La sala acababa de abrir sus puertas. Aún olía a mañana parisina, a preparación, a expectativa. Era una de las muchas visitas que las escuelas y colegios habían programado para esos días, y yo aguardaba con esa mezcla de calma y curiosidad que solo aparece antes de un encuentro inesperado.

Entonces llegaron ellos: un pequeño ejército de pasos cortos, gorros de invierno y miradas que no conocen todavía la palabra “museo”.
No venían a contemplar. Venían a descubrir.

Los vi detenerse frente a mis obras con esa mezcla de desconcierto y fascinación que solo la infancia puede sostener sin esfuerzo. Uno levantó la mano para señalar una sombra colorista de una señora. Otro se inclinó hacia un color como si pudiera olerlo. Una niña, muy seria, parecía estar negociando con un gesto del cuadro, como si quisiera convencerlo de algo.

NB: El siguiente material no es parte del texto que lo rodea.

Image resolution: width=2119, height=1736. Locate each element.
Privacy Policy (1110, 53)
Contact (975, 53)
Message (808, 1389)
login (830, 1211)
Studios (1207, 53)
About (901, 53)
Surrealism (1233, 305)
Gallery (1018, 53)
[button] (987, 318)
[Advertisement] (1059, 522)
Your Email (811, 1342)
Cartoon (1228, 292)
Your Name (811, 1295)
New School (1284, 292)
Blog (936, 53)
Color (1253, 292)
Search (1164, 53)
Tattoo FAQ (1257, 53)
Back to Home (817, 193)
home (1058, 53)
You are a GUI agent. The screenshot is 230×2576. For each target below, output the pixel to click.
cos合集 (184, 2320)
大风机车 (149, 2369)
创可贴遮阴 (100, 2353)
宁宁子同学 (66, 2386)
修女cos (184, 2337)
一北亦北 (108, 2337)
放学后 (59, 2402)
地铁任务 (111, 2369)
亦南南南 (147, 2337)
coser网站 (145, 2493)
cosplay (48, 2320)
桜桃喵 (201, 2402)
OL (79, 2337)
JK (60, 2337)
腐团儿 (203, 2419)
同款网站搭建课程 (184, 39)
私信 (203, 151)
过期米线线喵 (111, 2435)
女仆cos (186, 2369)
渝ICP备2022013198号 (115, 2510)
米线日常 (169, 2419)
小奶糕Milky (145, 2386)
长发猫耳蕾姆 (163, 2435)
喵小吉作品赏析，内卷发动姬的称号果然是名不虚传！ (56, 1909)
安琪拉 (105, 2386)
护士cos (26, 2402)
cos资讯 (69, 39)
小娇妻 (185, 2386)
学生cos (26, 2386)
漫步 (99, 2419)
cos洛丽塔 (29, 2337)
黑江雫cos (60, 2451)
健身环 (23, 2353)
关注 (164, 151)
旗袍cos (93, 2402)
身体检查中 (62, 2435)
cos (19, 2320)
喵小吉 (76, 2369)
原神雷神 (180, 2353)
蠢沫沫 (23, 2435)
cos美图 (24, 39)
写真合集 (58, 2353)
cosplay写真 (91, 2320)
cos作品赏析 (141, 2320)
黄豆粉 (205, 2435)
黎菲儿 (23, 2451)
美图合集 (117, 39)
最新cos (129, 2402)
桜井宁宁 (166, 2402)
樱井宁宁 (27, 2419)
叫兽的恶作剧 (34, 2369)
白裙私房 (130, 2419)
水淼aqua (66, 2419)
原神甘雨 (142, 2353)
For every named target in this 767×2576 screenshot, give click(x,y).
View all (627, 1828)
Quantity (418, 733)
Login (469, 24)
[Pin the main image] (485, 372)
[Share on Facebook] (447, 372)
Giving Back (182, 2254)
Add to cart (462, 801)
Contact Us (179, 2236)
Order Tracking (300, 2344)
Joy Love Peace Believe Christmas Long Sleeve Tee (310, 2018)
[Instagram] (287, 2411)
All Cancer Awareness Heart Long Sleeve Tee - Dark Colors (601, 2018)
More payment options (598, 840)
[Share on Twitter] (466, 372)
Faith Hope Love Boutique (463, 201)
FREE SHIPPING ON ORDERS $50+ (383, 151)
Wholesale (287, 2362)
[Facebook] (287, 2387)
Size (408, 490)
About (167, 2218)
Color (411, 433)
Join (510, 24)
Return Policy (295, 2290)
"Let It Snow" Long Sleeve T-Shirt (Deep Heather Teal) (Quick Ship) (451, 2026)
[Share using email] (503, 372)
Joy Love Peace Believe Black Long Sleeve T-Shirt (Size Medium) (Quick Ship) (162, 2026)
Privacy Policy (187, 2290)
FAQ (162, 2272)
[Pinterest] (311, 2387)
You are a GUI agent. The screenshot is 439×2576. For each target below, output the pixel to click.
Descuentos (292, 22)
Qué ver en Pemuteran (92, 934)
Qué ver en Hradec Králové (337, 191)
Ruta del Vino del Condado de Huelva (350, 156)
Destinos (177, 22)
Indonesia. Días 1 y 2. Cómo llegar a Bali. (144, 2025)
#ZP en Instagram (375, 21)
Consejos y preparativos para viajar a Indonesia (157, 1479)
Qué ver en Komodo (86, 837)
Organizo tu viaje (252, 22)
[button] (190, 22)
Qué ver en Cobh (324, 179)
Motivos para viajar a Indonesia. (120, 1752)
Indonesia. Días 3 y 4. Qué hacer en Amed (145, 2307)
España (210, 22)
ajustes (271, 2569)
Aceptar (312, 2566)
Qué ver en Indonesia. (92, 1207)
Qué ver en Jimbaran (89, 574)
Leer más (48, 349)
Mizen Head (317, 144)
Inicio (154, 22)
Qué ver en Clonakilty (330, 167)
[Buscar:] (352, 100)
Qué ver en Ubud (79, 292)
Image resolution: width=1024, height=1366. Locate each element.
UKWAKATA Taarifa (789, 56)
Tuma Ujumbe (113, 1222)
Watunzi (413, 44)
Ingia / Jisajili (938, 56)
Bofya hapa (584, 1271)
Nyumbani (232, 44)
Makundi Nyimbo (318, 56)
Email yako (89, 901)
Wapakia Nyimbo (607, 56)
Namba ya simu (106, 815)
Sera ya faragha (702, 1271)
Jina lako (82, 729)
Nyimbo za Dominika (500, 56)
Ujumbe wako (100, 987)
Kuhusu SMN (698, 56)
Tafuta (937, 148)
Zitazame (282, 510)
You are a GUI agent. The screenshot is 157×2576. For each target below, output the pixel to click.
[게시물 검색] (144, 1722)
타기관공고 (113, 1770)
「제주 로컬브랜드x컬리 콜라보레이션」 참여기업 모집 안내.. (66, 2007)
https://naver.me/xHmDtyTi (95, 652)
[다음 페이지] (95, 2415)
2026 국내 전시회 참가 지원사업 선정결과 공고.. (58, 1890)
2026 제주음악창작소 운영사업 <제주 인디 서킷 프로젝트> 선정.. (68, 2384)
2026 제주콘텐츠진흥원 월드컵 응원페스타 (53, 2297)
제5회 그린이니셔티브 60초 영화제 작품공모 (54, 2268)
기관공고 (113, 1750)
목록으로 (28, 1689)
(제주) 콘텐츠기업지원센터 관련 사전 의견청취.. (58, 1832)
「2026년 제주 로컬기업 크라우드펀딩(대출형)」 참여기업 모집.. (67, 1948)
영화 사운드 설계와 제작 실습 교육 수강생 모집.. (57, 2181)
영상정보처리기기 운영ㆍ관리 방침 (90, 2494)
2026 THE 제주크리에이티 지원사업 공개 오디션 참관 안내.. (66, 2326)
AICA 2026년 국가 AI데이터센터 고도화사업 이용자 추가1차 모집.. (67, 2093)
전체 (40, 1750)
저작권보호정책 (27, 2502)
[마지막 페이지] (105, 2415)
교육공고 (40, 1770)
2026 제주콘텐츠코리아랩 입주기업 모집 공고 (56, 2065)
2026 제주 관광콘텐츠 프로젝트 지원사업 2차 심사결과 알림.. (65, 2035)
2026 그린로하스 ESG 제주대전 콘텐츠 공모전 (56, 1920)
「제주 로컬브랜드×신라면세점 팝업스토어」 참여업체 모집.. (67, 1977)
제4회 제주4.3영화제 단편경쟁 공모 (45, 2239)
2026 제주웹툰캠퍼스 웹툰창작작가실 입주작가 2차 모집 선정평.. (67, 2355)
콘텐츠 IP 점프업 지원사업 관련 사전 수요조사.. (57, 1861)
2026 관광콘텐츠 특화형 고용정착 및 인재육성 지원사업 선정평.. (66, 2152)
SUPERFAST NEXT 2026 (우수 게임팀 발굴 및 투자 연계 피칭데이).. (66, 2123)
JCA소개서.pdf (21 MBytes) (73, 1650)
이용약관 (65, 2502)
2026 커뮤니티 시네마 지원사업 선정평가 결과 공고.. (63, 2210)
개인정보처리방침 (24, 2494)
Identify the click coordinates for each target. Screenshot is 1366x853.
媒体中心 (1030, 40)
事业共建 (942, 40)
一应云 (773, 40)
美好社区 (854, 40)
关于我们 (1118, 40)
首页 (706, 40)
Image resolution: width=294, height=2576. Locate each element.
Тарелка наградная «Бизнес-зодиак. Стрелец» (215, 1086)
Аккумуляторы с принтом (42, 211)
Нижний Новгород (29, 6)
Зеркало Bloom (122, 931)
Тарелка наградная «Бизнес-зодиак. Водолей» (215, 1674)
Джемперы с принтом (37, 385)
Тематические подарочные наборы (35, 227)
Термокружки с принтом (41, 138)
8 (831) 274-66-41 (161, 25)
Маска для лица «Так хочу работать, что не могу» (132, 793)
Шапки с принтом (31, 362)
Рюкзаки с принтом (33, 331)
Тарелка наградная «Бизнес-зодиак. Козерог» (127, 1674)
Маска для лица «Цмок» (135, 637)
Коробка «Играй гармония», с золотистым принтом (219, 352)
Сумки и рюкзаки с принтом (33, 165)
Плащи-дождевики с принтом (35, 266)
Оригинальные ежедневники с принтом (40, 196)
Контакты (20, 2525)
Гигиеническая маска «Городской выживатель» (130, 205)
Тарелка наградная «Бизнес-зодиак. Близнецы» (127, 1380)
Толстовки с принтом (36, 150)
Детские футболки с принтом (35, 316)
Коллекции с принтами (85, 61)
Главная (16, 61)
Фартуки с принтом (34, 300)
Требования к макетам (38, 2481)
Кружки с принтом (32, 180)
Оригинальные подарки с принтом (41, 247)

Y entonces lo sentí: la exposición se transformaba.
París se ampliaba un poco para hacerles sitio.
Mis imágenes, mis sombras, mis gestos, dejaban de ser objetos colgados y se convertían en materia viva en sus mentes grandes manos diminutas.


La satisfacción era doble.
La de ellos, descubriendo mundos que no sabían que existían.
La mía, siendo descubierto por sus miradas y sus curiosa en interesantes preguntas, por su manera de desmontar el arte sin pedir permiso, de reinventarlo sin miedo.

Porque no hay crítica más honesta que la de un niño que se detiene, que sonríe, que señala, que inventa una historia que jamás imaginaste.
Ese instante —lo sabes bien— vale más que cualquier reseña, más que cualquier aplauso, más que cualquier museo.

En ese momento entendí que el arte, cuando llega a los más pequeños, regresa a su origen.
Regresa al asombro.
Y yo, allí en París, fui testigo de ese regreso.

PD: Cualquier parecido con el cuidado del arte como espíritu que germina en los más pequeños en la ciudad de las luces.... en mi ciudad de Pamplona esto sigue siendo Ciencia ficción y los adultos encargados de la cultura siguen sin aprender y eso que deberían venir aprendidos.